▶ [What you are asked to do]:
Give again, unaltered, the lines of the listing below that run from the line having "The height and width of the screenshot is (390, 600)." through the line having "Switch to the".

▶ [Data records]:
- - - -
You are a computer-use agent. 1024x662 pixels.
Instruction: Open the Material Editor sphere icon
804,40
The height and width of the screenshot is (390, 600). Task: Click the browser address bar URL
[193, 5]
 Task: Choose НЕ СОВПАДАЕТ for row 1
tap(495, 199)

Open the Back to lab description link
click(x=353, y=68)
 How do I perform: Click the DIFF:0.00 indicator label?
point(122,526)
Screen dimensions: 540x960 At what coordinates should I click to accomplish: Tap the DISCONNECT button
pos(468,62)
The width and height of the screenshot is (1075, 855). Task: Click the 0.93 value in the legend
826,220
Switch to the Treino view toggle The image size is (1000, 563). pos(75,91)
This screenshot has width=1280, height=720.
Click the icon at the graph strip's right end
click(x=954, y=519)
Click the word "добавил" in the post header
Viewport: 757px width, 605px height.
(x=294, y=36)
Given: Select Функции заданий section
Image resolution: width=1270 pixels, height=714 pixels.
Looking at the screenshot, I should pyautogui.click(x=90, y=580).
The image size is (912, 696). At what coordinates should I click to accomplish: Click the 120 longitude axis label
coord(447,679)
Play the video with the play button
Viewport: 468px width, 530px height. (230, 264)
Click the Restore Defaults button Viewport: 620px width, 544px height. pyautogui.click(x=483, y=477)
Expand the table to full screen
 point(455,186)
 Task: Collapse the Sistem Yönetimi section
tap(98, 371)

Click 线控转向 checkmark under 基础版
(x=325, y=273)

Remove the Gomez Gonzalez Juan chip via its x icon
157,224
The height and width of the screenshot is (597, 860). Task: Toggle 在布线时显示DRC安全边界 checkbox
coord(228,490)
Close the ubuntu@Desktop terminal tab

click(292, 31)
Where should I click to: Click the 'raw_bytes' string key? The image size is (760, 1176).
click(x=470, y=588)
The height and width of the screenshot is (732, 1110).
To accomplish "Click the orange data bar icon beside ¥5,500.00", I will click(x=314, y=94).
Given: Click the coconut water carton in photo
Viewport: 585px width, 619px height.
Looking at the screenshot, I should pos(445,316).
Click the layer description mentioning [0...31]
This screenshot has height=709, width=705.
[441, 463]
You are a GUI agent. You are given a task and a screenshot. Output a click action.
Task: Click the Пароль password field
- - - -
▶ [Solved problem]:
The height and width of the screenshot is (390, 600). Task: Click the browser address bar URL
[193, 5]
 Task: Choose НЕ СОВПАДАЕТ for row 1
tap(495, 199)

Open the Back to lab description link
click(x=353, y=68)
 How do I perform: Click the DIFF:0.00 indicator label?
point(122,526)
Screen dimensions: 540x960 At what coordinates should I click to accomplish: Tap the DISCONNECT button
pos(468,62)
The width and height of the screenshot is (1075, 855). Task: Click the 0.93 value in the legend
826,220
Switch to the Treino view toggle The image size is (1000, 563). pos(75,91)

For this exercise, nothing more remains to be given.